▶ _Task goal_:
Look through the data below and extract, unchanged, the lines from the one that contains "Identify the click" to the one that contains "Home (31, 23)", both included.

(Stored data)
* * * * * * *

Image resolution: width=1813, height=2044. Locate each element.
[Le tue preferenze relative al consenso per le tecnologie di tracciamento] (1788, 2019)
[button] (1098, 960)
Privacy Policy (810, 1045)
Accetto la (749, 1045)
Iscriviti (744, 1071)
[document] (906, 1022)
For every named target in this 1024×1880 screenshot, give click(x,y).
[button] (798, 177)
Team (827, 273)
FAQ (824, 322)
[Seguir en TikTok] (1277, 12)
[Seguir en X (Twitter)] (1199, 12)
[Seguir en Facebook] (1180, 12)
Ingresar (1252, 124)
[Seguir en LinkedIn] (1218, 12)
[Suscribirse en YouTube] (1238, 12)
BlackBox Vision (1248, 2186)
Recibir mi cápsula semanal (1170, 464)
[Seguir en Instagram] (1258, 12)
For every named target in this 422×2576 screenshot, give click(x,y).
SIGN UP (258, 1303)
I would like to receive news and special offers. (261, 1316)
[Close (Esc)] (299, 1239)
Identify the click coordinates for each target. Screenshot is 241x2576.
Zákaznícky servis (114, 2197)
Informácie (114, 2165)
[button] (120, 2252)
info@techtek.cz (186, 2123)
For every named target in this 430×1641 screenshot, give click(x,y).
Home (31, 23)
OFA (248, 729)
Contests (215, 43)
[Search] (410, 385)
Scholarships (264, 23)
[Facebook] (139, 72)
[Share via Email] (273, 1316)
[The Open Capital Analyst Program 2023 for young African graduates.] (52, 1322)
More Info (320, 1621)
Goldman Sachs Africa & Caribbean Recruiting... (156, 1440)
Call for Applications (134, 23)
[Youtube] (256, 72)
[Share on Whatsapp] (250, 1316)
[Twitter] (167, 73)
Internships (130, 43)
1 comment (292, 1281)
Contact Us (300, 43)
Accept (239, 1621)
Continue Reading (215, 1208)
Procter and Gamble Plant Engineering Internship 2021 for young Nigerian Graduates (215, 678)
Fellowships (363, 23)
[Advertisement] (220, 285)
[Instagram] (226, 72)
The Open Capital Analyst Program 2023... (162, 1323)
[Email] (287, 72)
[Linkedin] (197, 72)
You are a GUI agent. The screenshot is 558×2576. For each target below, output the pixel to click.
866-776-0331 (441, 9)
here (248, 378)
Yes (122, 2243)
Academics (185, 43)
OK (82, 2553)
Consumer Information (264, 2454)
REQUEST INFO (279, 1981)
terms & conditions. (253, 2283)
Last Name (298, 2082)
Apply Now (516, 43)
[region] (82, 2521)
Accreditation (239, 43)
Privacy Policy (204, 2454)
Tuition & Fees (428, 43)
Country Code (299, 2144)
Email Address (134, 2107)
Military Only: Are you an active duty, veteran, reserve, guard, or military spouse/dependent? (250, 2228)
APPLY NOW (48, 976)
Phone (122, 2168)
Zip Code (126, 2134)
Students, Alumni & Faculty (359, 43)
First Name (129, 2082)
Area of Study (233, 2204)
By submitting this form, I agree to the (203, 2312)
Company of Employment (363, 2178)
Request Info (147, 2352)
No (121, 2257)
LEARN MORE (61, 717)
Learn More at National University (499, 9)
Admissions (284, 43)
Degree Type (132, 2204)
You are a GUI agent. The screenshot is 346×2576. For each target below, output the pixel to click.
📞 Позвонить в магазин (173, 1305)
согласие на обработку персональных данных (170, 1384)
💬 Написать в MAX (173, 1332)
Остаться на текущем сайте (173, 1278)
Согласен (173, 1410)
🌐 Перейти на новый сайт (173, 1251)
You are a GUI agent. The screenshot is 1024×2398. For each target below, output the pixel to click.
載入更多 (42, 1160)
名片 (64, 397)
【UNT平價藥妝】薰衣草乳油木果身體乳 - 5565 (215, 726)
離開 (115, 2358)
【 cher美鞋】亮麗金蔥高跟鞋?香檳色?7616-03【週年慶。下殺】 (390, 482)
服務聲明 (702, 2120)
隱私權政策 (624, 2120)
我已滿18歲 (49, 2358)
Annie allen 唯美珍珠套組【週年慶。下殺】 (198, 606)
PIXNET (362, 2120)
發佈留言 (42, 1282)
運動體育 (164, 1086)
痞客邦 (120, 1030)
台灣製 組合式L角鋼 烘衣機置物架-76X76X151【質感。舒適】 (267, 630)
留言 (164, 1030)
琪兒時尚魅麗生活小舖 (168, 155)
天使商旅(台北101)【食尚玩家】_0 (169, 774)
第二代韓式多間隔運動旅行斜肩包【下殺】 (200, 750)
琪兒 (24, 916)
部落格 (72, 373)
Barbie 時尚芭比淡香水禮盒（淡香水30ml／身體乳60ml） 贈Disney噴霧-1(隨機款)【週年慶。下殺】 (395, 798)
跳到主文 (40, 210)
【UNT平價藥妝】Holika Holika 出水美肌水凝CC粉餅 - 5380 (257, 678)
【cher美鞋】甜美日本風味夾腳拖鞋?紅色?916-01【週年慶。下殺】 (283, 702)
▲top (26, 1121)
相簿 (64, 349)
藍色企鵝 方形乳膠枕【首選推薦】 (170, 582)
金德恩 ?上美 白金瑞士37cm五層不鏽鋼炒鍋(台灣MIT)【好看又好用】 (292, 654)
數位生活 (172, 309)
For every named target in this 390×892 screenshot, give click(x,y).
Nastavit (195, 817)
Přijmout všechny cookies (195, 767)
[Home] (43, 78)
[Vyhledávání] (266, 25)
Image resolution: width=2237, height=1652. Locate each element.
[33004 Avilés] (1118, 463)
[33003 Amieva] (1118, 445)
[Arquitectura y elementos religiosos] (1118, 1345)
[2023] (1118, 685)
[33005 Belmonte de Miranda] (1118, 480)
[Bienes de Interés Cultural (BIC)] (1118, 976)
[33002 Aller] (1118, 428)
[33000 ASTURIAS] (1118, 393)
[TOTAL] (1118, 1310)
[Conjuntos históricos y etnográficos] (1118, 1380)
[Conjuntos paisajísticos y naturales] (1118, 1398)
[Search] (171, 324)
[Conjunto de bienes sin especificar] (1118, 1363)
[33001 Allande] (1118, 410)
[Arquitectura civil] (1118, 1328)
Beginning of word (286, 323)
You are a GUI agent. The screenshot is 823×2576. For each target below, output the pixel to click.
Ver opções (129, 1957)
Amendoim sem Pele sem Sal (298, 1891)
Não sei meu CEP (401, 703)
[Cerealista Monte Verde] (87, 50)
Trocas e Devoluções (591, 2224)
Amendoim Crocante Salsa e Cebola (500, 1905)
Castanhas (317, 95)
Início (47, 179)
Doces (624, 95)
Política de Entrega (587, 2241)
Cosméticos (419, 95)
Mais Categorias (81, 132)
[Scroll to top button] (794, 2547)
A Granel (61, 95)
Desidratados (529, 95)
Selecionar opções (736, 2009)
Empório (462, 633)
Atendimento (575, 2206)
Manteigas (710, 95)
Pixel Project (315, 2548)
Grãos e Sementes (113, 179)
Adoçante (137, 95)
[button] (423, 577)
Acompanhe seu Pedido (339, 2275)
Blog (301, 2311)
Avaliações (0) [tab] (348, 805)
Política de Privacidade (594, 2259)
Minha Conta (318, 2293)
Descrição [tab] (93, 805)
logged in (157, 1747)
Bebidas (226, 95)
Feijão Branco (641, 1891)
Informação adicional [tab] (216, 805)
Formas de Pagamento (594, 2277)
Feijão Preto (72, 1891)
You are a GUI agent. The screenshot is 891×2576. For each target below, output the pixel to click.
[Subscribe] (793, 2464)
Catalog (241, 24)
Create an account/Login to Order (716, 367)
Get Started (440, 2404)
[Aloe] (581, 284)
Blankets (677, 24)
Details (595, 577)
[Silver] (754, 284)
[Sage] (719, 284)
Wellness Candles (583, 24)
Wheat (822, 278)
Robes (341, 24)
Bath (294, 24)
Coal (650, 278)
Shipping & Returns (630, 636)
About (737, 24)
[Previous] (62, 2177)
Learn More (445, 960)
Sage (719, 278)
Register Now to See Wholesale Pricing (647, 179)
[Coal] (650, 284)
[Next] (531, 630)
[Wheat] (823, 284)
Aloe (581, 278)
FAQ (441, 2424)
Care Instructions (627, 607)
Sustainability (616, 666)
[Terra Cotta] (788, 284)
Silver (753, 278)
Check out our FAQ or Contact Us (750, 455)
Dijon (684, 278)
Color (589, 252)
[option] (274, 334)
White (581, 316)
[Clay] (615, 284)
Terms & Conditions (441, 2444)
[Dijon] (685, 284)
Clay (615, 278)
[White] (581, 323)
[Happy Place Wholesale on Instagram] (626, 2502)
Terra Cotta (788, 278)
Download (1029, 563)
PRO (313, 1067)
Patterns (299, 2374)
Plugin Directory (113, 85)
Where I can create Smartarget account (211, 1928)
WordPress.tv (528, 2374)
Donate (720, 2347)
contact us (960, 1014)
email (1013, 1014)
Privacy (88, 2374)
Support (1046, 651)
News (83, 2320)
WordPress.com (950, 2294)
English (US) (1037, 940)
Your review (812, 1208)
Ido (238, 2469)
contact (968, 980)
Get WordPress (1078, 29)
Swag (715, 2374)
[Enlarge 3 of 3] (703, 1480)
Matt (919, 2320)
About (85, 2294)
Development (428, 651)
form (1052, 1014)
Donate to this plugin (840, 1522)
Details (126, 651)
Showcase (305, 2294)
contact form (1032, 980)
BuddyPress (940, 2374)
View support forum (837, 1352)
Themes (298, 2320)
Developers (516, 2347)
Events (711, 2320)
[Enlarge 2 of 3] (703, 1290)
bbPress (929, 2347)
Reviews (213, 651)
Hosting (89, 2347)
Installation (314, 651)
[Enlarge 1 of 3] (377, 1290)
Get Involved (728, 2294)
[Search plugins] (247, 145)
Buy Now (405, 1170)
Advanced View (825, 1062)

* * * * * * *

▶ _Exercise output_:
Identify the click coordinates for each target. Screenshot is 241x2576.
Zákaznícky servis (114, 2197)
Informácie (114, 2165)
[button] (120, 2252)
info@techtek.cz (186, 2123)
For every named target in this 430×1641 screenshot, give click(x,y).
Home (31, 23)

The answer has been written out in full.